What you need to do:
Please take the records that follow and repeat exactly the lines starting with the line with "Task: Click View all links" and going on through the line with "Task: Choose Montenegro 2-1 correct score".

Supplied entries:
+ + + +
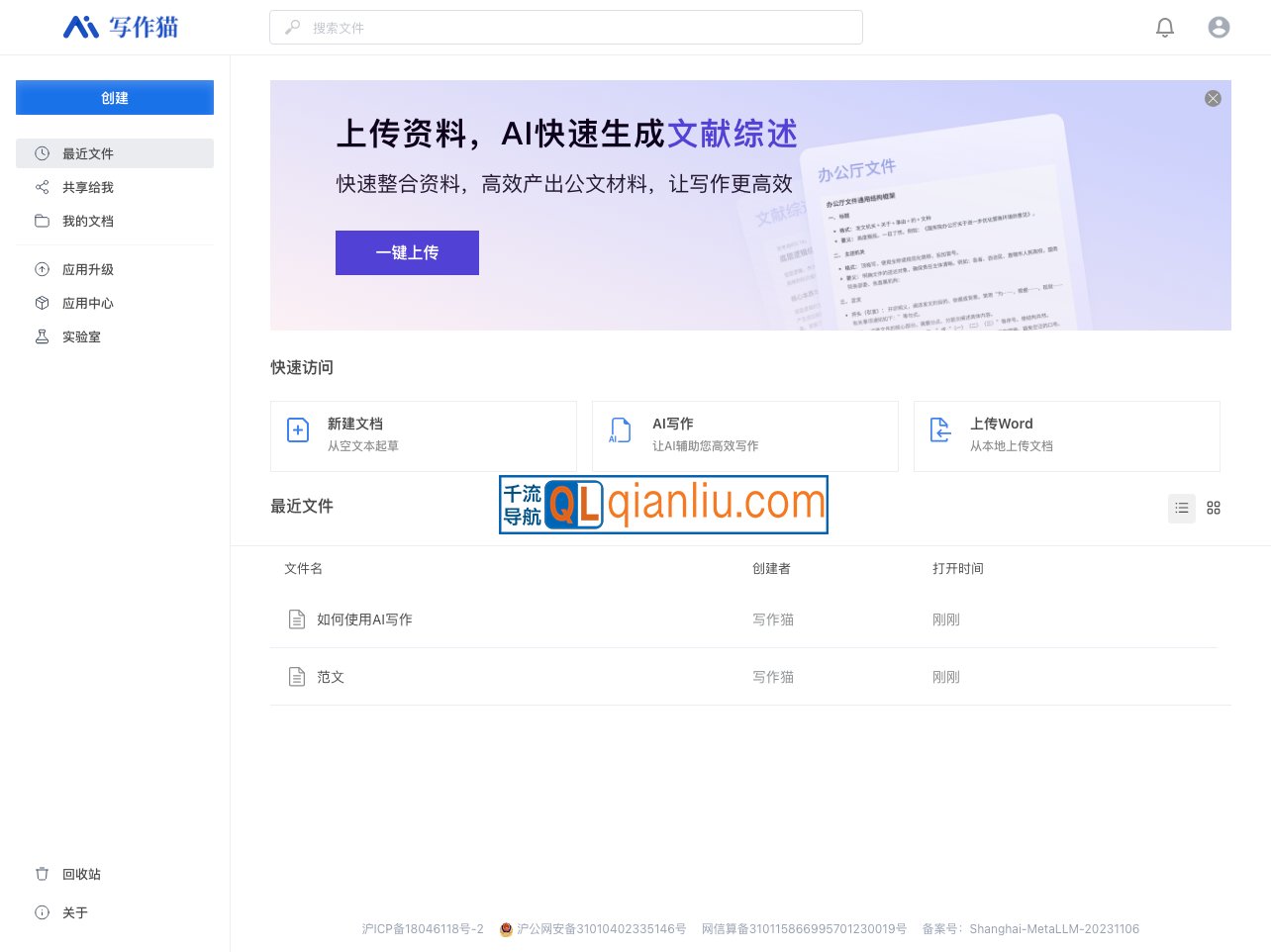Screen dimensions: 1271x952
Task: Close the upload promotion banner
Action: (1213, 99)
+ + + +
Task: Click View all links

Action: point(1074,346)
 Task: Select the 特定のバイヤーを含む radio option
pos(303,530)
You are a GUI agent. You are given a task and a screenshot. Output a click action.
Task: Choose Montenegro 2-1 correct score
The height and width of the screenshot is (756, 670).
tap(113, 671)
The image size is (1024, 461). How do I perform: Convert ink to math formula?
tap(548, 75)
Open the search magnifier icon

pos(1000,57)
+ + + +
Answer to this problem:
Task: Click View all links

Action: point(1074,346)
 Task: Select the 特定のバイヤーを含む radio option
pos(303,530)
You are a GUI agent. You are given a task and a screenshot. Output a click action.
Task: Choose Montenegro 2-1 correct score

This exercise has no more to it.